While she was building her mountain, I rooted around in my garage for stuff to add. I did a lot of recycling, boxed books, adding camp and beach chairs not opened in years. The lot took up about a quarter of our generous driveway when pickup day arrived.

I was feeling refreshed until I opened the garage that night. I realized we had barely made a dent. Boxes still lined the walls, many of my drawers are still full, and a lot of books remained in E’s childhood bookcase that I passed down to her. And she had hit her limit on her clear-out state of mind. The window was closed until the next go-round which won’t be for a while. So I realized if we wanted to keep the momentum, it was my turn.

While E figured it was her past fandoms weighing down her future, my focus was first on paper. I have always been one to obsessively separate shred from recycle, removing addresses or names from each bit of junk mail to ensure nothing personal lands in the green bin. Unfortunately, this habit forces me to throw junk mail in a box until later or pile old files in my closet to wait for a rainy day – and those are pretty sparse in Southern California. Since I couldn’t walk into my closet to get to my filing drawer, this is what I did all weekend. Flash forward two days – the recycling bin is full, my shred bin runneth over, and my heart is full.

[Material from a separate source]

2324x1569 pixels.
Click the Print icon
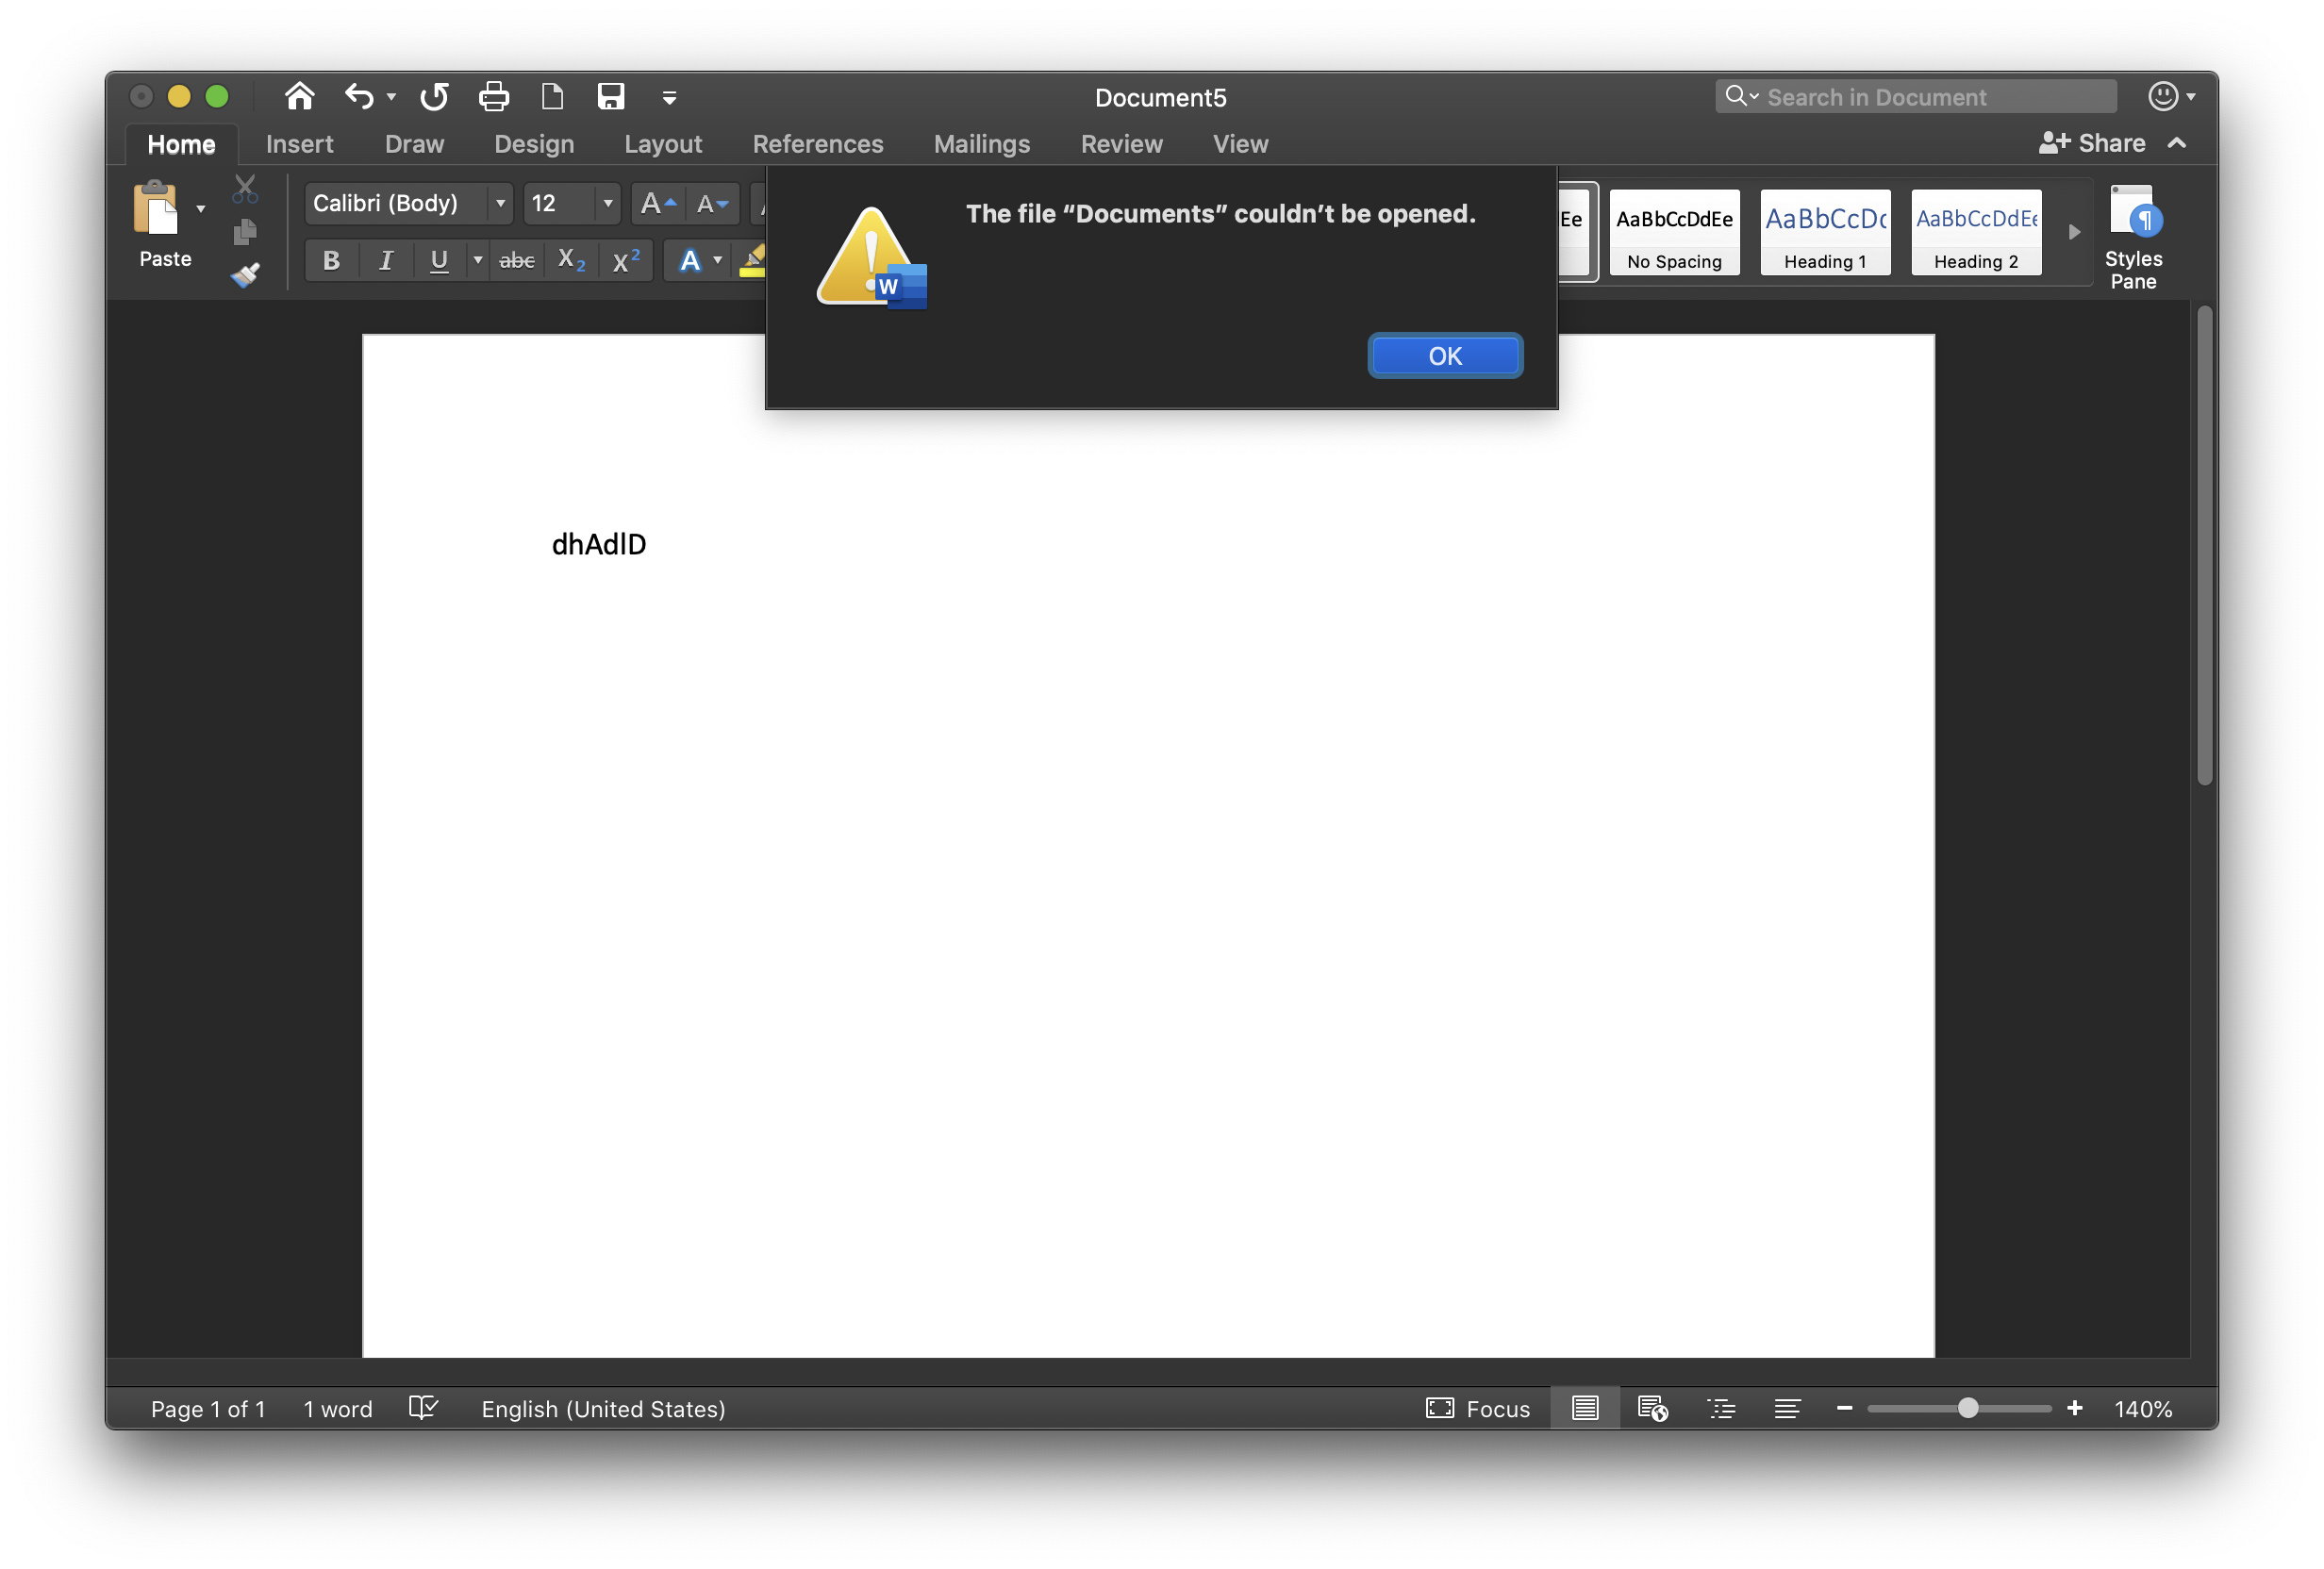click(x=493, y=97)
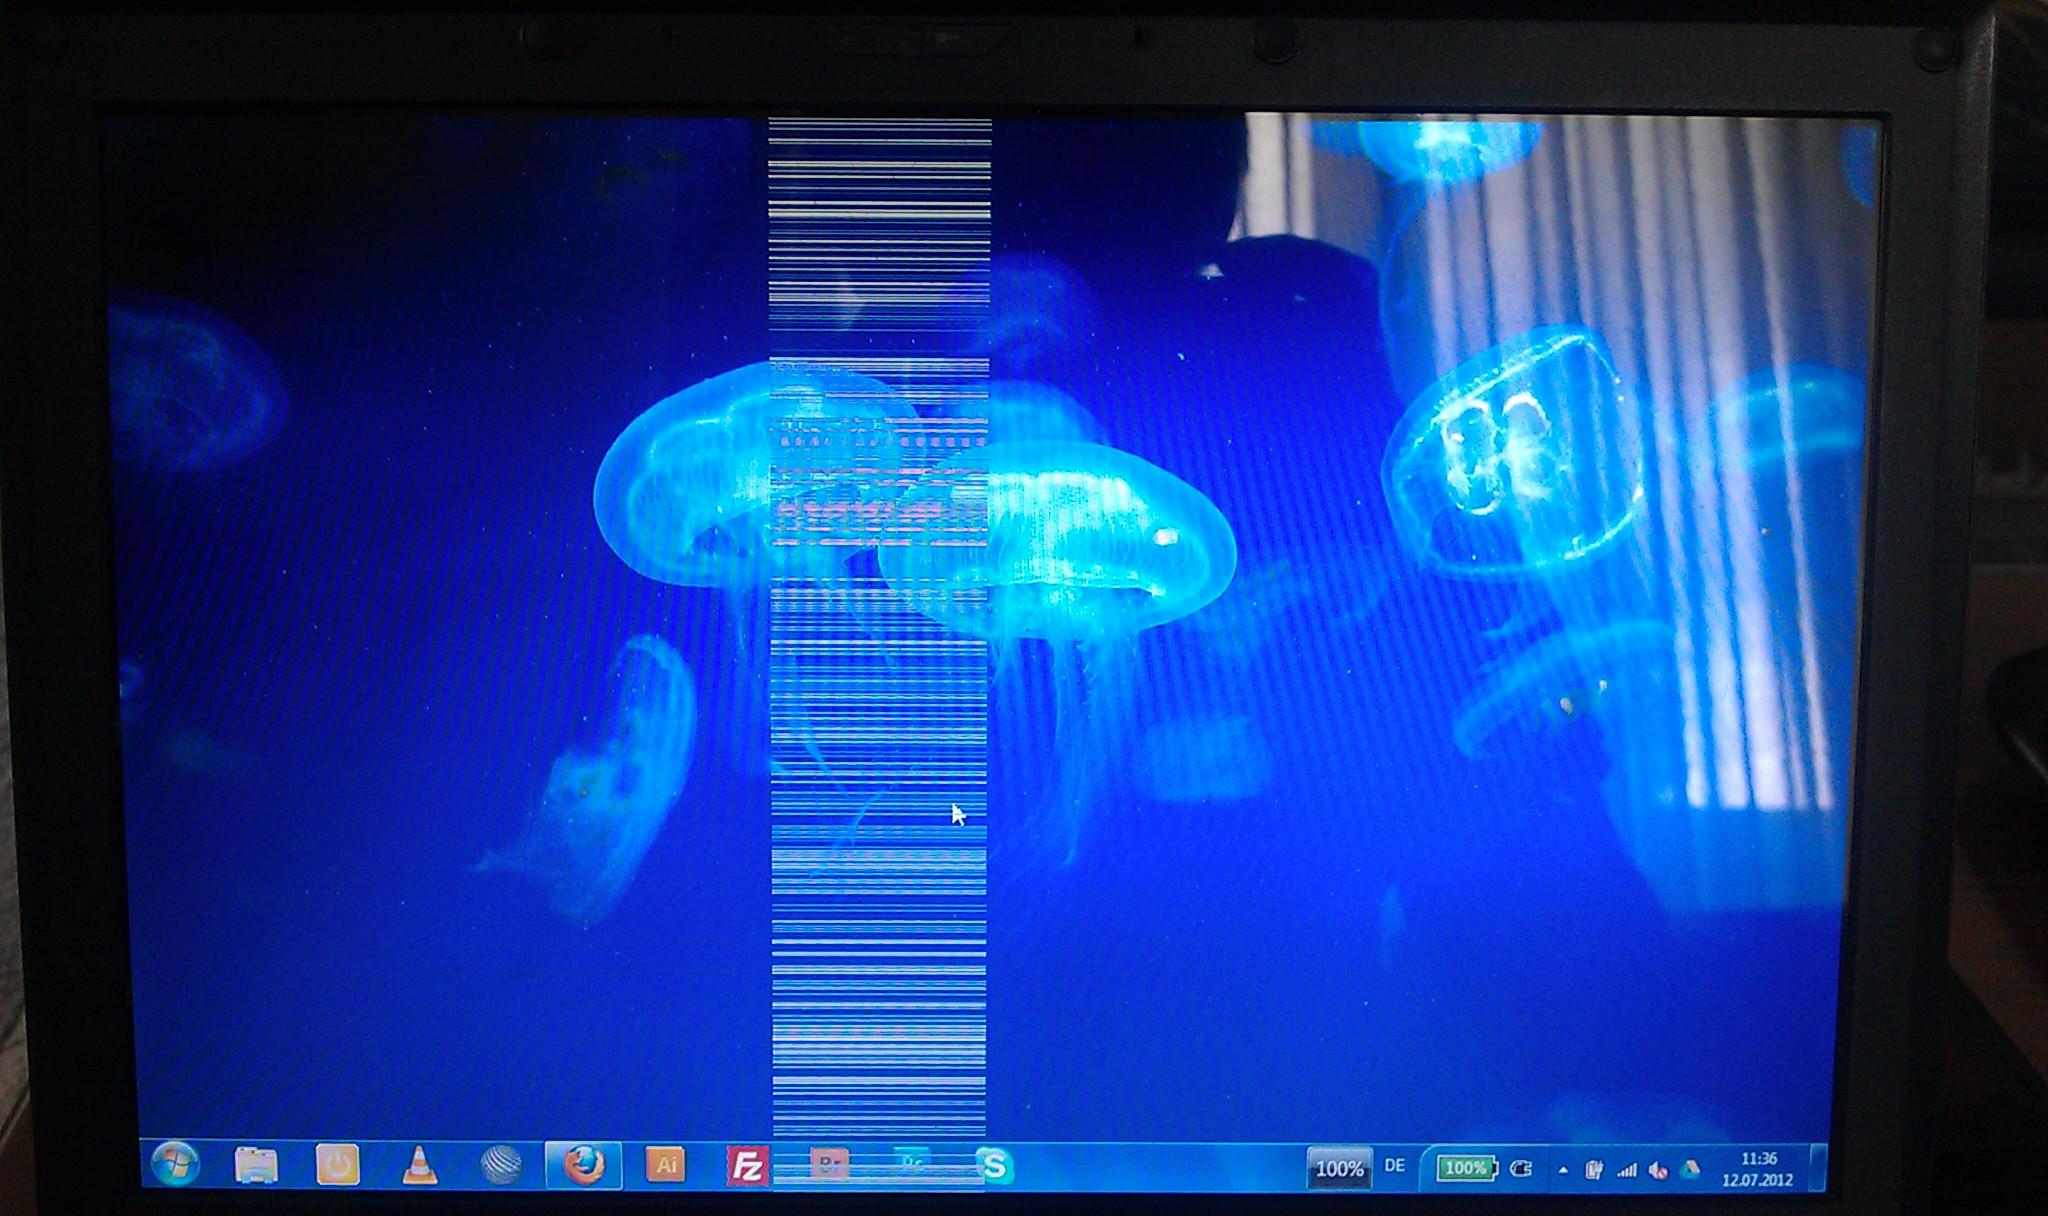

The next battle on the horizon is the kitchen. Too many of everything, fulfilling nothing except to take up cabinet space. Two sizes of water glasses fill a shelf where only the few in the front are used. The lower shelves bulge with pots, pans, and I don’t even remember what’s in the back. A tall pantry with deep shelves is both a blessing and a curse. Viewed now with clearer eyes, it all brings my past post about Living Life in Layers into real time and smacks me in the face.

I think a stay-cation is in order.


Filed under Memoir, Personal Life

4 responses to “The Big Clear

  1. Terry V.

    You’ve given me hope that I too can clear things out. E is an inspiration!

  2. Anna Marie Torelli

    I thoroughly enjoyed reading this, and can completely relate, sans the daughter. The quest seems never ending, but, progress is being made. Credit must be given for that.